He is now retired as professor of the history and sociology of institutions at the University of Bordeaux. In my interviews with him in France, I was assisted by Prof. Joyce Hanks of the University of Costa Rica. My wife, Lucia, translated the tapes, which appear here in edited form.

Conversion, Nazi Occupation, Career As Professor

When did you discover the Bible in an intense, personal way?

As a young man I read many things in the Bible, but no one ever explained them to me. For three months when I was 15 I attended a catechism class taught by a pastor, but even he could not answer my questions. I had the feeling that you were never to talk about these things at home, so I never asked my mother questions, though she was a strong believing Protestant. (My father was a Voltairian skeptic who did not agree with the Bible or want to explain it.)

But at some point the Bible came alive for you?

During 1927, while I was preparing for exams that would qualify me for university admission, I studied Goethe’s Faust. Because of this I reread some things in the Bible, especially the beginning of John. I was very impressed, and continued to look in the Bible over the next few years. For some reason I read Romans 8, which has been decisive for me. Marx posed an answer to the political and economic questions I had as a university student, but he didn’t answer the questions of my life. So it was really the Bible that converted me.

There was also a human element that counted quite a bit. A student friend invited me to meet with a little group of Christian students.

Among early influences, you have often mentioned your friendship with Jean Bosc and Bernard Charbonneau. When did you meet?

I became friends with Charbonneau as a schoolboy of 14 or so. I met Jean Bosc much later when he was national secretary for a Christian student movement. He provided the direction for my theological studies, while Charbonneau especially influenced me in sociology. This came not just through their ideas, but through their lives.

In addition to the significance of these two friends, I’d stress the idea of hope. I have been very critical intellectually, and have tried to state the facts as realistically as possible. But at the same time, hope is central in my work and thought.

By what authors were you influenced in the 1930s and early ’40s? Vernard Eller has said that “Ellul keeps Barth on his desk, but Kierkegaard in his heart.”

In about 1933 I began reading Kierkegaard. Each time I have read him has been wonderful. Each time he says what I am thinking. After discovering Kierkegaard, I read Calvin and then Barth. Calvin was impossible! I spent a whole year in the early forties studying him alone. I was very unhappy with it. I cannot get into Calvin’s way of reasoning. He is a teacher, but Kierkegaard, it is true, gets into my heart.

Did you have trouble during the Nazi occupation of France?

After I earned my doctorate in law in 1936, I taught as a university professor, but I was dismissed by the Vichy government in 1940 on the ground that my father had never become a French citizen. (I was also in trouble for my statements about the Germans.) Three weeks later, in August 1940, my father was arrested and sent to a detention camp. My wife and I lived on a small farm near Bordeaux for the next four years during the occupation.
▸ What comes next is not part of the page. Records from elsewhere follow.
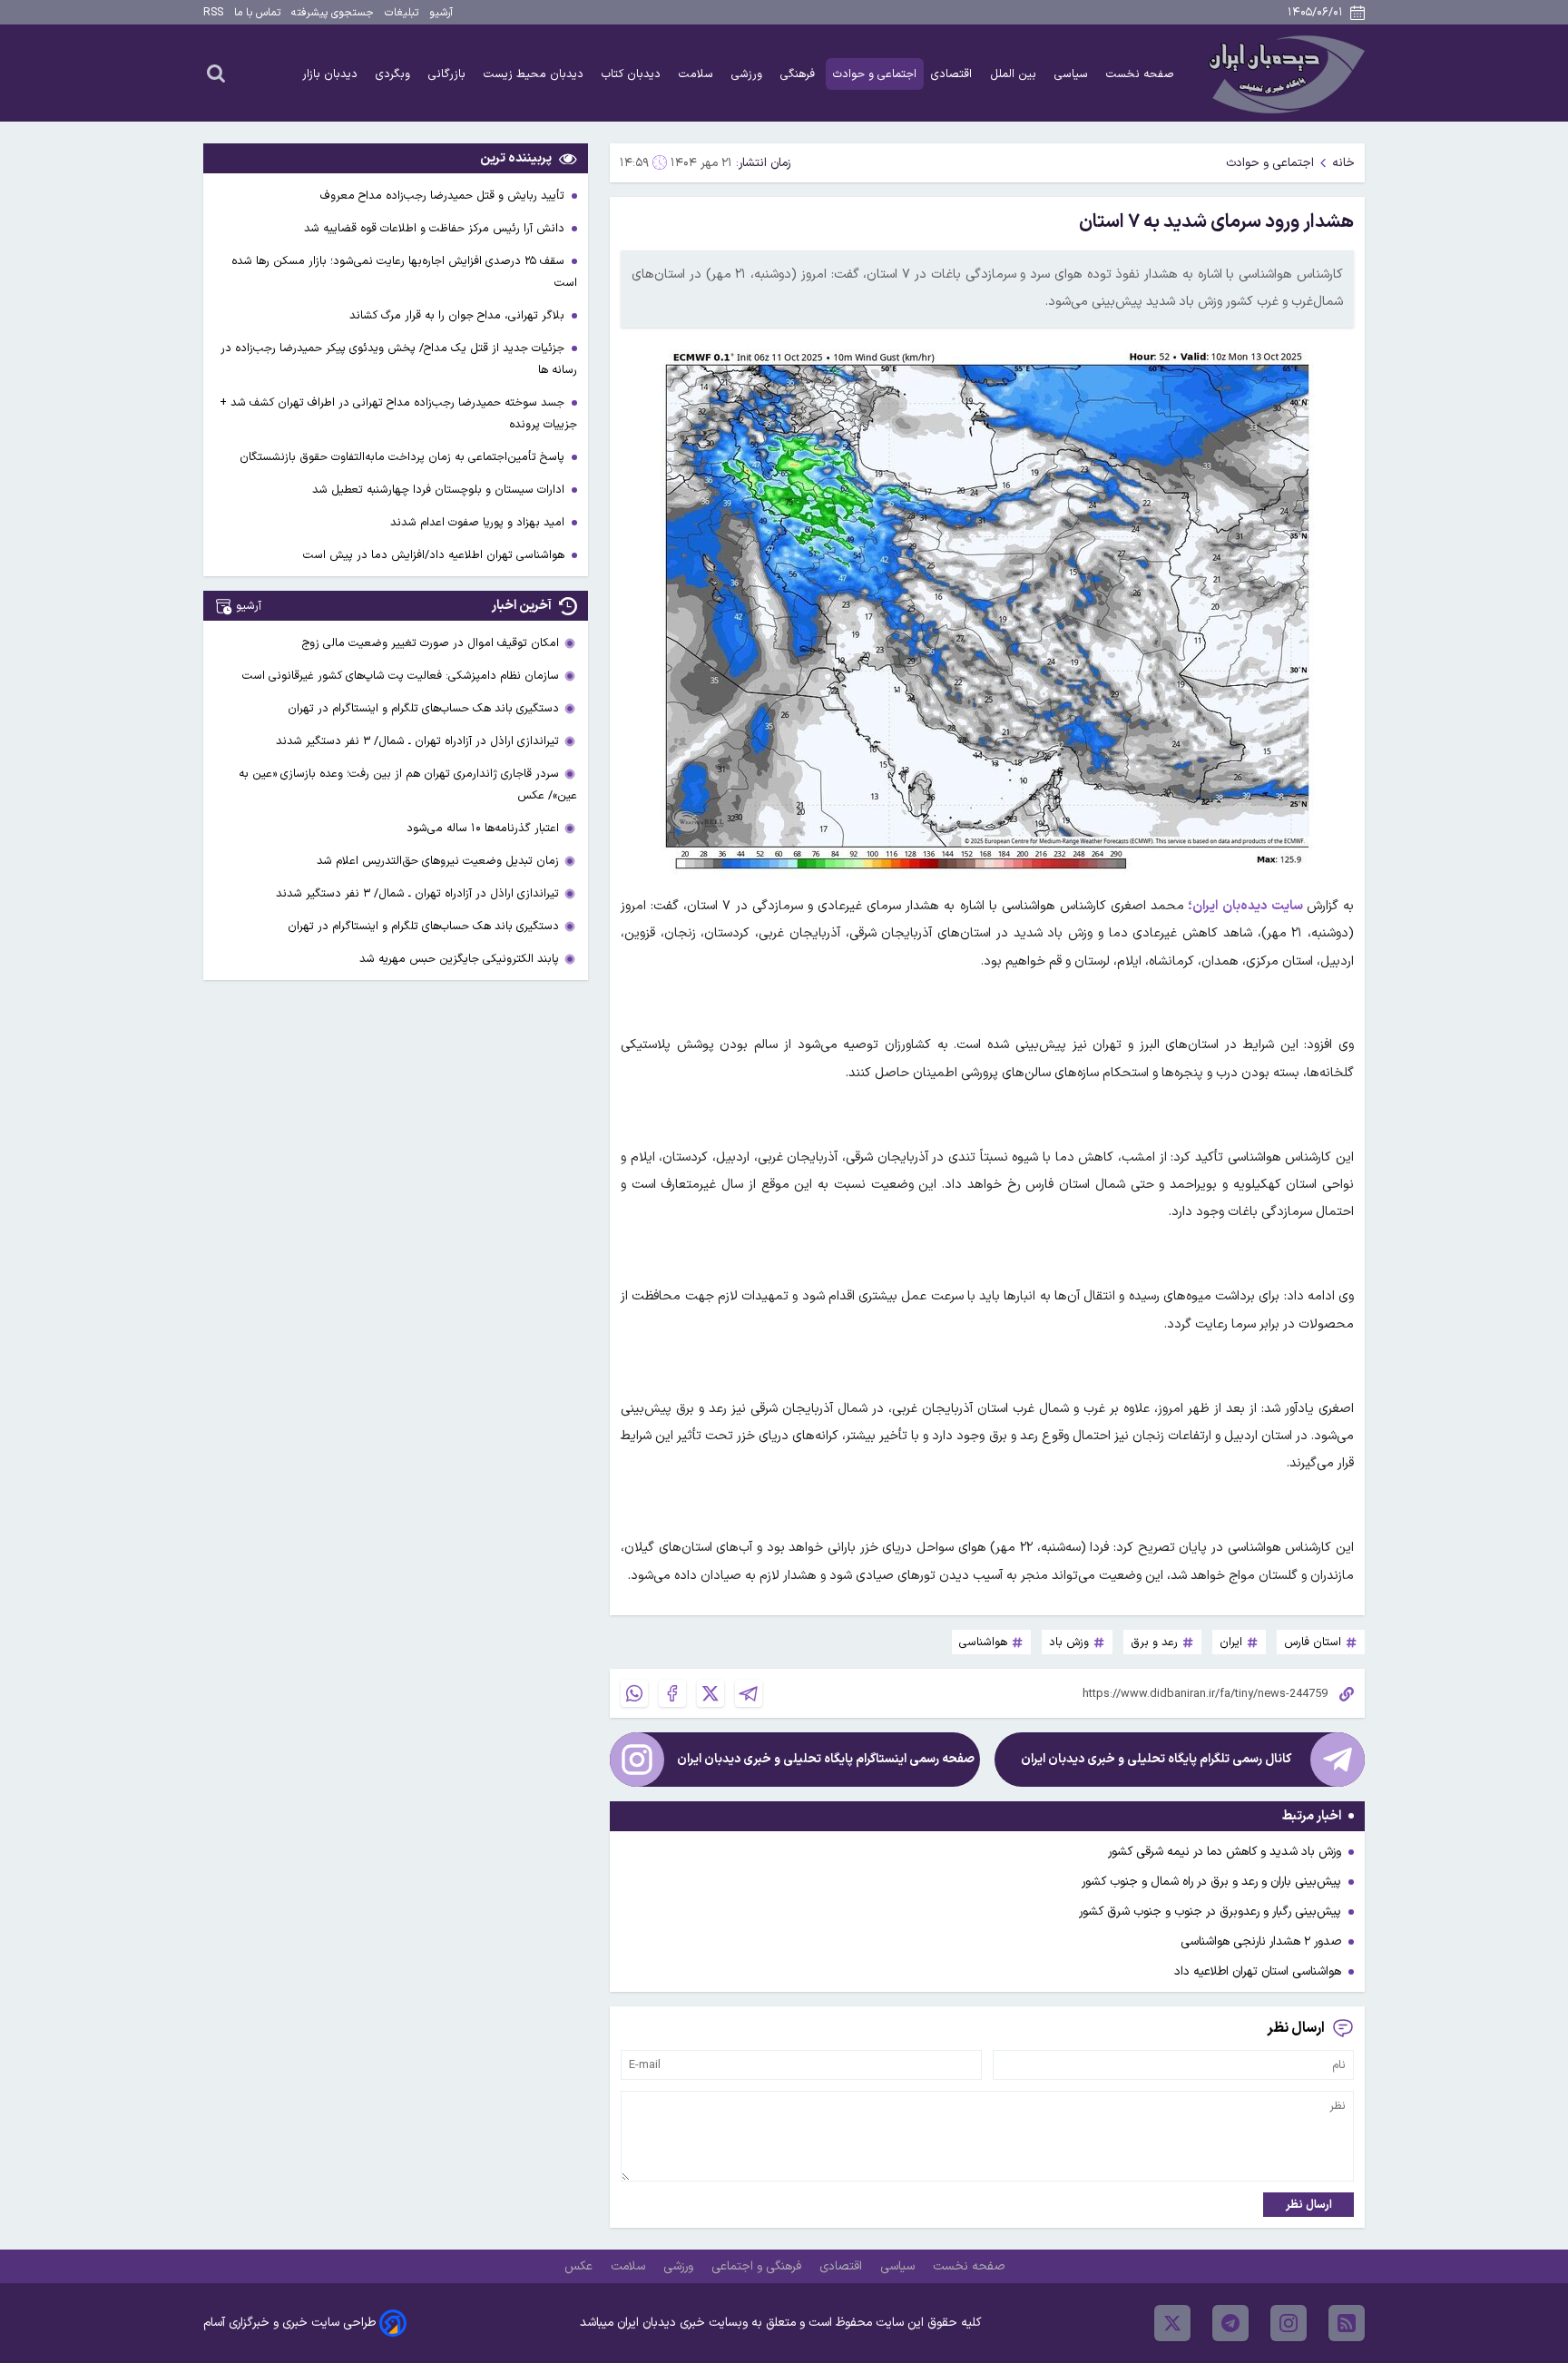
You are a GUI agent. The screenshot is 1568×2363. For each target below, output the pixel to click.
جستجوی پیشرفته (332, 13)
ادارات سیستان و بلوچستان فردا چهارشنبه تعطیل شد (440, 489)
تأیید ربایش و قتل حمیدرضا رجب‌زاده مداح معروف (444, 195)
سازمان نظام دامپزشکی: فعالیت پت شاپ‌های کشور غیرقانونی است (400, 675)
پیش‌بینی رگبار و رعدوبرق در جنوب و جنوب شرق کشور (1210, 1911)
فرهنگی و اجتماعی (758, 2266)
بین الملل (1015, 74)
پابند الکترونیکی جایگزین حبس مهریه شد (459, 958)
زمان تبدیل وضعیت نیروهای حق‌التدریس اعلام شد (438, 860)
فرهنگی (799, 74)
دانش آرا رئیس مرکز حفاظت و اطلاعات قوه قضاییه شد (436, 228)
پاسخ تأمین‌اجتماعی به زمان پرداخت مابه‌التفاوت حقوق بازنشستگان (404, 457)
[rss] (1346, 2323)
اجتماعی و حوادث (874, 74)
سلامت (698, 74)
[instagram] (1288, 2323)
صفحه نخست (1140, 74)
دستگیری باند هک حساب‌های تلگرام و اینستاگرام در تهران (423, 708)
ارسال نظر (1309, 2204)
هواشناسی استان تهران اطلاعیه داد (1257, 1971)
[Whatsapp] (634, 1693)
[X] (710, 1693)
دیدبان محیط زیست (535, 74)
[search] (216, 73)
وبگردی (395, 74)
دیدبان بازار (331, 74)
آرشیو (441, 13)
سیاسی (1073, 74)
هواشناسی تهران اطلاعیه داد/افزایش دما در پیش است (435, 555)
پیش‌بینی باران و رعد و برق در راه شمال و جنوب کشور (1211, 1881)
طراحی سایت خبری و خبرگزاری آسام (289, 2322)
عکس (580, 2266)
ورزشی (748, 74)
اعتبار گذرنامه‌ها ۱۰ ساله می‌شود (483, 828)
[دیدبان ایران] (1284, 73)
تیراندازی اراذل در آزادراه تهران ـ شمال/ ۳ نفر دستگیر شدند (417, 741)
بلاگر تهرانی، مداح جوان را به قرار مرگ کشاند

What did you do during this period?

I studied theology, for one thing. The theological faculty of Strasbourg was on the other side of the line of demarcation, but gave me a program to study, and corrected my work by correspondence. I did not receive the degree, however, since I did not finish the thesis. During the war I also passed the examination to become a member of the University of Bordeaux faculty of law. I wrote my 1943 book on the history of the discipline of the French Reformed Church, my denomination, for this exam.

In your work with the Resistance, did you help the Jewish community?

That is how I began. I tried to help people, especially Jews, who were being pursued by the Germans. I found false papers for them. I also organized local Resistance groups to serve as links with the maquis, the guerrilla soldiers in the outlying areas.

Then the liberation in 1944?

Yes. I was appointed professor of law at the University of Bordeaux. Also, at the moment of liberation those who had led the Resistance were appointed to various council posts in the city government. For a time I was in charge of public works and commerce. But despite our high hopes, I found political reform constantly thwarted by corruption and bureaucracy.

From 1944 to 1980 you were at the University of Bordeaux on the law faculty. And from 1947 on you also taught at the Institute of Political Studies?

Yes, three hours a week I taught history of law, and at the Institute two hours a week I taught on Marx or one of his successors.

My work on “Technique” and the technological society was developed mostly in lectures at the Institute of Politics. For the faculty of law I have taught only doctoral students for the past 20 years.

How have you managed to get so many things written?

No committee work, for one thing. But, nevertheless, it has always been a great problem to find enough time to write and to prepare for my classes. One of my most important activities over the years has been to take 10 or 12 students on a camping trip in the mountains where we would reflect on various political (sometimes religious) ideas. At home, or even when we go on vacation, I have written from 6 to 8 o’clock each morning. At that hour I don’t bother anyone. I sleep very little; that is my sickness!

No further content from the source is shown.